TEKST DO ĆWICZENIA:
····················

Dlatego kiedy widzimy, że dziecko wygina się w łuk, pręży i odchyla głowę, a do tego płacze, chociaż może to wyglądać niepokojąco, zazwyczaj nie świadczy to o problemach rozwojowych.
Kiedy jednak dziecko wygina się w literę “c” w momentach odprężenia, podczas snu, albo choroby, może to świadczyć o kłopotach z napięciem mięśniowym i powinniśmy skonsultować to z lekarzem, który może zlecić wykonanie USG przezciemiączkowe lub rezonans magnetyczny (MRI) czy inne specjalistyczne badania, np. genetyczne.
Problemy z napięciem mięśniowym
Prawidłowe napięcie mięśni pozwala maluchom rozwijać się właściwie. Jeśli mięśnie są zbyt napięte lub zbyt rozluźnione, dziecku trudno jest wykonywać poszczególne czynności. Maluch musi „kombinować”, by coś mu się udało. Na przykład wykonuje więcej ruchów lub angażuje w wykonanie danej czynności większą liczbę mięśni. Przez to często np. niesymetrycznie obciąża ciało, obraca się tylko na jedną stronę.
Niemowlę ze wzmożonym napięciem mięśniowym zazwyczaj odchyla głowę i wygina się do tyłu. Bardzo często przez to wygięcie właśnie nie może leżeć na brzuszku i przewraca się na plecki. Dlaczego tak się dzieje? Prostowniki, czyli mięśnie kręgosłupa są silniejsze od zginaczy odpowiadających za przód ciała. Ten stan powoduje dyskomfort dziecka – często jest płaczliwe, a reagując napinaniem się może mieć problemy ze ssaniem i połykaniem pokarmu.
Niemowlę wygina się do tyłu – co można z tym zrobić?
Zdarza się, że nieprawidłowa opieka nad niemowlęciem może jeszcze nasilać jego problemy z napięciem mięśniowym. W wielu sytuacjach, kiedy niemowlę wygina się do tyłu podczas noszenia, sprawdzi się chwytanie go tyłem do rodzica, dodatkowo dbając o to, by plecy malucha oparte były o rodzica a jego miednica podwinięta. Noszenie przodem może utrwalać i pogłębiać asymetrię i nasilać układanie się w łuk.
Rozwój malucha ze wzmożonym napięciem mięśniowym może różnić się od rozwoju jego rówieśników, a pozostawienie dziecka bez rehabilitacji może skutkować wadami postawy w przyszłości. Jednak należy pamiętać, że wzmożone napięcie mięśniowe, czyli hipotonia nie jest zazwyczaj groźna i odwracalna, jeśli zostanie w odpowiednim czasie zdiagnozowana. Kluczem będą odpowiednio dobrane ćwiczenia oraz systematyczne ich wykonywanie.
Rehabilitację neurologiczną u noworodków czy niemowląt prowadzą fizjoterapeuci. Wykorzystują metody stymulacji wg. koncepcji NDT Bobath, Metodą Vojty czy wedlug zasad terapii MAES. Wybór metod rehabilitacji należy do specjalistów.

····················

ZADANIE 1:
Przepisz bez zmian fragment tekstu o napięciu mięśniowym niemowląt, zaczynając od słów "Dlatego kiedy widzimy, że" i kontynuując aż do słów "o problemach rozwojowych." włącznie.
ZADANIE 2:
Przedstaw w formie krótkiej listy akapit tekstu o napięciu mięśniowym niemowląt, który zaczyna się od słów „Niemowlę ze wzmożonym napięciem mięśniowym”. Zachowaj jego główne informacje.
ZADANIE 3:
Określ, czy poniższe stwierdzenia zgadzają się z tekstem o napięciu mięśniowym niemowląt. Przy każdym odpowiedz „tak” lub „nie” i przytocz dosłownie rozstrzygające słowa tekstu.
(a) Rehabilitację neurologiczną noworodków i niemowląt prowadzą fizjoterapeuci.
(b) Noszenie niemowlęcia przodem zmniejsza asymetrię.
(c) Wybór metod rehabilitacji należy do rodziców.

PREZENTOWANY MATERIAŁ:

····················

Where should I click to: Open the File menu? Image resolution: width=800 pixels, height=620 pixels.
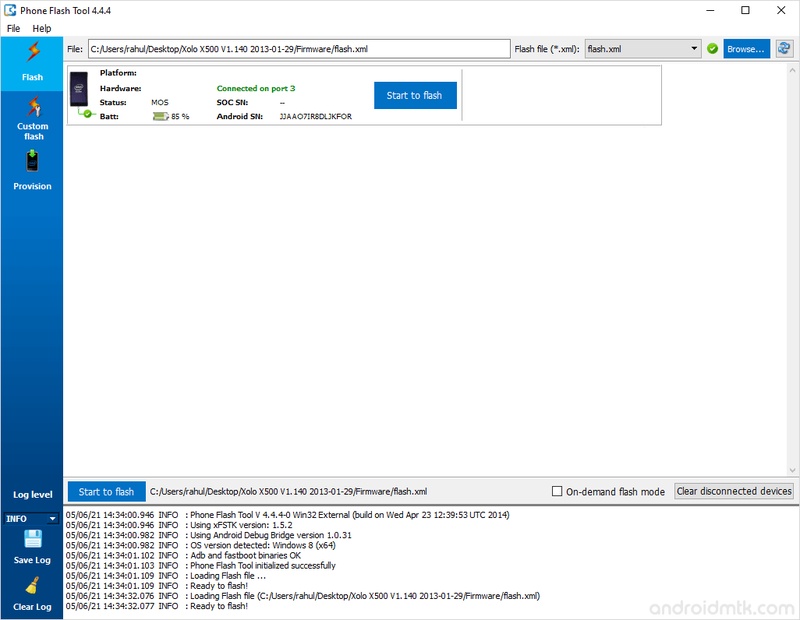(14, 29)
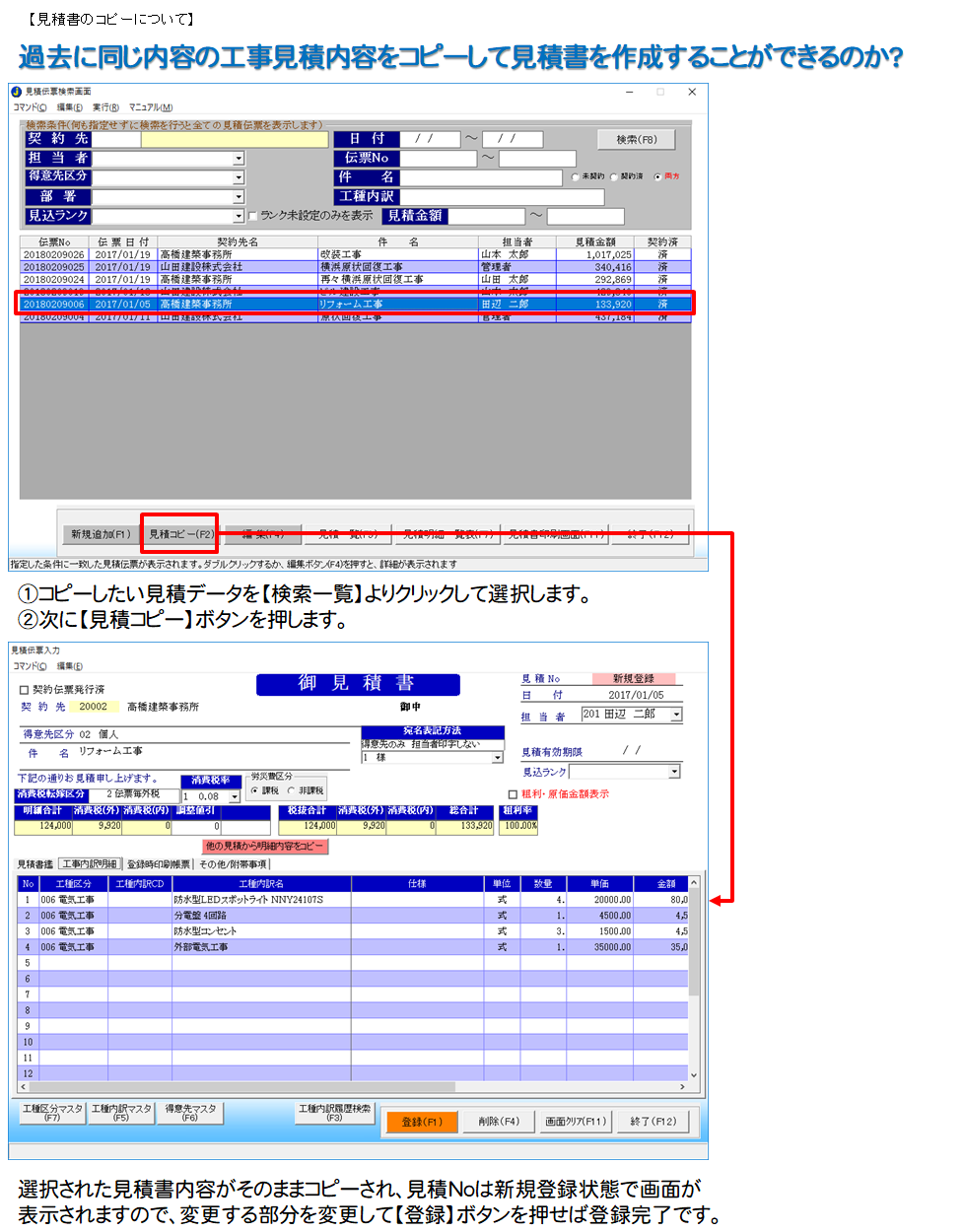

····················

ODPOWIEDŹ PISEMNA 1:
Dlatego kiedy widzimy, że dziecko wygina się w łuk, pręży i odchyla głowę, a do tego płacze, chociaż może to wyglądać niepokojąco, zazwyczaj nie świadczy to o problemach rozwojowych.

ODPOWIEDŹ PISEMNA 2:
- Niemowlę ze wzmożonym napięciem mięśniowym zwykle odchyla głowę i wygina się do tyłu.
- Przez to wygięcie często nie może leżeć na brzuszku i przewraca się na plecy.
- Przyczyną jest to, że prostowniki (mięśnie kręgosłupa) są silniejsze od zginaczy odpowiadających za przód ciała.
- Ten stan powoduje dyskomfort. Dziecko bywa płaczliwe, a napinając się, może mieć problemy ze ssaniem i połykaniem pokarmu.

ODPOWIEDŹ PISEMNA 3:
(a) Tak. „Rehabilitację neurologiczną u noworodków czy niemowląt prowadzą fizjoterapeuci.”
(b) Nie. „Noszenie przodem może utrwalać i pogłębiać asymetrię i nasilać układanie się w łuk.”
(c) Nie. „Wybór metod rehabilitacji należy do specjalistów.”